A more recent development has been the rise of financial technology (fintech) lending in the minority-owned small business space. A major reason for fintech’s late success is that they, relative to traditional banks, CDFIs and MDIs, are arguably better equipped to make quick decisions regarding customer creditworthiness and offer a more seamless and efficient customer experience. Despite fintech’s role in expanding access to credit for small business, these firms present unique challenges for prospective borrowers. For instance, many fintech lenders provide borrowers with scant information about promoted loan products, often omitting critical information regarding rates, fees, and repayment schedules. Ambiguous or opaque product descriptions makes it extremely difficult for borrowers to accurately access the cost of a particular fintech product offering, thus leaving borrowers vulnerable to irresponsible lenders. Further, some fintech lenders promote predatory repayment methods, such as Merchant Cash Advances (MCA). MCAs allow the fintech lender to receive a fixed percentage of future sales until the loan is repaid; however, MCAs are often accompanied by high APRs and daily repayments, resulting in an unmanageable debt cycle for the small business owner. In the most unfortunate cases, these repayment mechanisms can result in the closure of the small business. To that end, the Alliance would support efforts to extend the federal Truth in Lending Act (TILA) APR disclosure requirement to small business owners who apply for loans and financial credit products. Finally, fintech underwriting lacks the level of transparency exercised by traditional banks, CDFIs and MDIs. Specifically, information collected by fintech lenders in underwriting small business loans could be based on race or gender, characteristics protected by fair lending laws. In turn, this could lead to small business applicants being unfairly denied or offered products at a higher APR.

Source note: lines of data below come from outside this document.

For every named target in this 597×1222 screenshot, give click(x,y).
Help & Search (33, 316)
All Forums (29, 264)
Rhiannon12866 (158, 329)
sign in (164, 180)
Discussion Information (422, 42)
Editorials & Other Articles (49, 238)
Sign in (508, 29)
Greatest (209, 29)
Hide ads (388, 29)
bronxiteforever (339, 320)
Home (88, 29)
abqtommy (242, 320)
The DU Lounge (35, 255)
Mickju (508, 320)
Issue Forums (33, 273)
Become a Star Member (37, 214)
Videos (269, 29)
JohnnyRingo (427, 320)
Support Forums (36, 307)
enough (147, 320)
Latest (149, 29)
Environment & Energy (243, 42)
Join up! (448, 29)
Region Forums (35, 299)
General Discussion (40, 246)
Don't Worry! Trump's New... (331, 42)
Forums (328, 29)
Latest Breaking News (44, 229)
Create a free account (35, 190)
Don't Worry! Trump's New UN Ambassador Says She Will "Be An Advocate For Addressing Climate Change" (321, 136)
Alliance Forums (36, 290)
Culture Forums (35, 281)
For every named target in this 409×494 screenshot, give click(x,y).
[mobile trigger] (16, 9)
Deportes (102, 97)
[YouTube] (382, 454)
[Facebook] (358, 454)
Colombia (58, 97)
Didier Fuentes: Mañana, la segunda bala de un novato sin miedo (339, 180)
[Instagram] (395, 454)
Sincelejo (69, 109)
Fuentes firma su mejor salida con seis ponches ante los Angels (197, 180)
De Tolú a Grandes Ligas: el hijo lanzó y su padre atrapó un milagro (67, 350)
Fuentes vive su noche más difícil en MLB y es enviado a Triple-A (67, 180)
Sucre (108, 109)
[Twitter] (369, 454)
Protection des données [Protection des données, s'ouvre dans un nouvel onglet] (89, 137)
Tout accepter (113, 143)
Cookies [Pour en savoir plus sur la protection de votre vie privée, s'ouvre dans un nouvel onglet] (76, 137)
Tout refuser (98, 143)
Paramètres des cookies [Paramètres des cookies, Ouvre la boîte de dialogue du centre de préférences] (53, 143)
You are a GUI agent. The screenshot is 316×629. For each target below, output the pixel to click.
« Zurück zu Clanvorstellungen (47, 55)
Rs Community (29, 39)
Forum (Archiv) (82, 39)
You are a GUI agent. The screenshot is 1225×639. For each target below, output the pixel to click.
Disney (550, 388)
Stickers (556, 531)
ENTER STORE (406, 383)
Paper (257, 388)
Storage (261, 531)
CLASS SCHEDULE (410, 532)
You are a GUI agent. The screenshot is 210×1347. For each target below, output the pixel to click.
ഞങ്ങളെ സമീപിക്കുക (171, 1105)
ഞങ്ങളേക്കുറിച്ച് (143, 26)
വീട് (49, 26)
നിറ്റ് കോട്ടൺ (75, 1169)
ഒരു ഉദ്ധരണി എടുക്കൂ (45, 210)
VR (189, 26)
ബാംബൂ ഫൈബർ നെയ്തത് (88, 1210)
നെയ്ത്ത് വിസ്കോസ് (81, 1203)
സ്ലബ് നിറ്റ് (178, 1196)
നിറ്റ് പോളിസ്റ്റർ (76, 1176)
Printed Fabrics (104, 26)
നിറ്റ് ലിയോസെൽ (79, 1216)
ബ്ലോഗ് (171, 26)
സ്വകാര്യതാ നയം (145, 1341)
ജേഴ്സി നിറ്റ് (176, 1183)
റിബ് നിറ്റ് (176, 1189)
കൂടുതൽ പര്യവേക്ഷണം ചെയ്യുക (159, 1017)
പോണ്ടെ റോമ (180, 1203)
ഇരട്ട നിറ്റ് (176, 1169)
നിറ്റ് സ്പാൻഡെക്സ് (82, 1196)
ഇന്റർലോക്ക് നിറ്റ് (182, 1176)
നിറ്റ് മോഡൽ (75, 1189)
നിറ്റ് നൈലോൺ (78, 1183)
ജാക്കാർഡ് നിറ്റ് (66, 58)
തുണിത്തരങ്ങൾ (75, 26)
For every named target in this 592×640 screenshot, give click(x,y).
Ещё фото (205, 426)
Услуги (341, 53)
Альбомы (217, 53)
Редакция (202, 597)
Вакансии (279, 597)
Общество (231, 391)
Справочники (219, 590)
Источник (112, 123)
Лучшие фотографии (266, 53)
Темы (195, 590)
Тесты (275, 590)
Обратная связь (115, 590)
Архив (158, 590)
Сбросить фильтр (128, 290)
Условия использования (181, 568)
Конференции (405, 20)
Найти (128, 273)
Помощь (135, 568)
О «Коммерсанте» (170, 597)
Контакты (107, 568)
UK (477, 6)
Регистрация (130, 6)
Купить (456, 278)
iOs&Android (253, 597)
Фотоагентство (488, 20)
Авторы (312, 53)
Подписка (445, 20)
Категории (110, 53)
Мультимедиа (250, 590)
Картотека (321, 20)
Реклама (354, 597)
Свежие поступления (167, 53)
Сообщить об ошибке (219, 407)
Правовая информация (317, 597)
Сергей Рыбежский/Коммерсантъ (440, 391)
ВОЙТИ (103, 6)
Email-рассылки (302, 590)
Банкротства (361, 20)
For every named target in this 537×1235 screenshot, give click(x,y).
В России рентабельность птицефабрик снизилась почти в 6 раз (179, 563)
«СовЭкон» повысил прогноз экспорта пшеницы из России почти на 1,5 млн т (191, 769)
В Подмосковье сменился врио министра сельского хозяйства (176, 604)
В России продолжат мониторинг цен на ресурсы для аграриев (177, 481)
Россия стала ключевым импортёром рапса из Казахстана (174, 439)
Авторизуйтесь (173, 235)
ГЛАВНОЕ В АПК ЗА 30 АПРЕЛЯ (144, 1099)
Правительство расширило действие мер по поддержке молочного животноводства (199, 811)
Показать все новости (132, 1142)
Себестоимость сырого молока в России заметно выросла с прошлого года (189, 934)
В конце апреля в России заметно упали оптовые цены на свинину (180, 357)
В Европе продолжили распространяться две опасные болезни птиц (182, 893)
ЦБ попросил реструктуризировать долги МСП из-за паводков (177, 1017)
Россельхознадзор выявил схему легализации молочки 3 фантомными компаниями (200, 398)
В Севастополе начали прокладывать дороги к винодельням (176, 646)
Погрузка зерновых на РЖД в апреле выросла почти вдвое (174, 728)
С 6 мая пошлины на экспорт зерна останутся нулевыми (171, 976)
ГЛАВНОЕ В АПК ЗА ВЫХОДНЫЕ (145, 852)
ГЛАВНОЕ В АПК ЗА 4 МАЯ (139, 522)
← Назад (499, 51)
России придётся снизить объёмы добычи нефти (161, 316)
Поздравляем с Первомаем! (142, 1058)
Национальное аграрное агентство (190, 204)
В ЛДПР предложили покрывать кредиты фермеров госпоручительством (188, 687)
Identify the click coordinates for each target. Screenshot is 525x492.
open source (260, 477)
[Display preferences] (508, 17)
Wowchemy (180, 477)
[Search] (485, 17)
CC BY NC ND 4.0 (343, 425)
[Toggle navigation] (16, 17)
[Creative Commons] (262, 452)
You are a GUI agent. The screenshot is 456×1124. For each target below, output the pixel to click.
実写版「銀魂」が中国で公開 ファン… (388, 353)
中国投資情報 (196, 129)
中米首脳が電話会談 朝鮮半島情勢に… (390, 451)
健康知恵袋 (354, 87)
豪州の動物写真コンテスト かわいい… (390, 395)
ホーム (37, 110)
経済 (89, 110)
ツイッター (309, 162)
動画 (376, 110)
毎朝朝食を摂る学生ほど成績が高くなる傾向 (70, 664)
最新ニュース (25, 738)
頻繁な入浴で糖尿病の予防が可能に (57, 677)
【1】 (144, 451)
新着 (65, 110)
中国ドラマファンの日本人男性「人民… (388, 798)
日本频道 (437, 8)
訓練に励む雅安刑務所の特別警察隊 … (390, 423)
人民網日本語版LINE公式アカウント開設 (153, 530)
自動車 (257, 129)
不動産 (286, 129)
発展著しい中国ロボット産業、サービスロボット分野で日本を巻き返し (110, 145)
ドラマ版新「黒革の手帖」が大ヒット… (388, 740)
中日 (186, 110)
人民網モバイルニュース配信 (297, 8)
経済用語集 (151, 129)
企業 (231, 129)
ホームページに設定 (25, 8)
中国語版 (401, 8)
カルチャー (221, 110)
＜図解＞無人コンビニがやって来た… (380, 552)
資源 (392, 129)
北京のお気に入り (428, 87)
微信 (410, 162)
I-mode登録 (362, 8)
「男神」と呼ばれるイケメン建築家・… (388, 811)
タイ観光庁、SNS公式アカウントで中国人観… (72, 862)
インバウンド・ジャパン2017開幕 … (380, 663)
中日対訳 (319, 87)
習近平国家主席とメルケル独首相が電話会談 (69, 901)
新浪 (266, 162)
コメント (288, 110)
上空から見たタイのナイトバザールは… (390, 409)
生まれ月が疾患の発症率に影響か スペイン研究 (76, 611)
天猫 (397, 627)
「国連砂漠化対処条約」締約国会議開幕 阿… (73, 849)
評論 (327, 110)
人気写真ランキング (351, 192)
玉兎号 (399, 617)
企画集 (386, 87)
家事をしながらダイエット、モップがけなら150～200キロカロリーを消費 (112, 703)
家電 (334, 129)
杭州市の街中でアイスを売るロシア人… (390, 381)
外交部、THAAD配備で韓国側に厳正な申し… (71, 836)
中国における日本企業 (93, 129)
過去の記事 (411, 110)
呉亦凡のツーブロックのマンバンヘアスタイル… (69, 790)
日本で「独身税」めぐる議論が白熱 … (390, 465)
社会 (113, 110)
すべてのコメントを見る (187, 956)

Mr. Chairman and Ranking Member, I thank you for this opportunity to provide written testimony on this important topic. The Alliance believes that small businesses are America’s backbone, employing nearly half of all employees and accounting for 44 percent of economic activity in the U.S. The Alliance believes that fintech can be a positive force in expanding access to capital to small business owners who have long been excluded from or marginalized in our capital markets. However, it is imperative that the continued growth of this promising, yet nascent, industry is not stymied by a few bad actors that utilize exploitative methods to take advantage of unsuspecting entrepreneurs. Rather, there should be a commitment to making fintech a safe, predictable, and cost-effective means of finance for our nation’s entrepreneurs. We look forward to working with you in meeting that goal.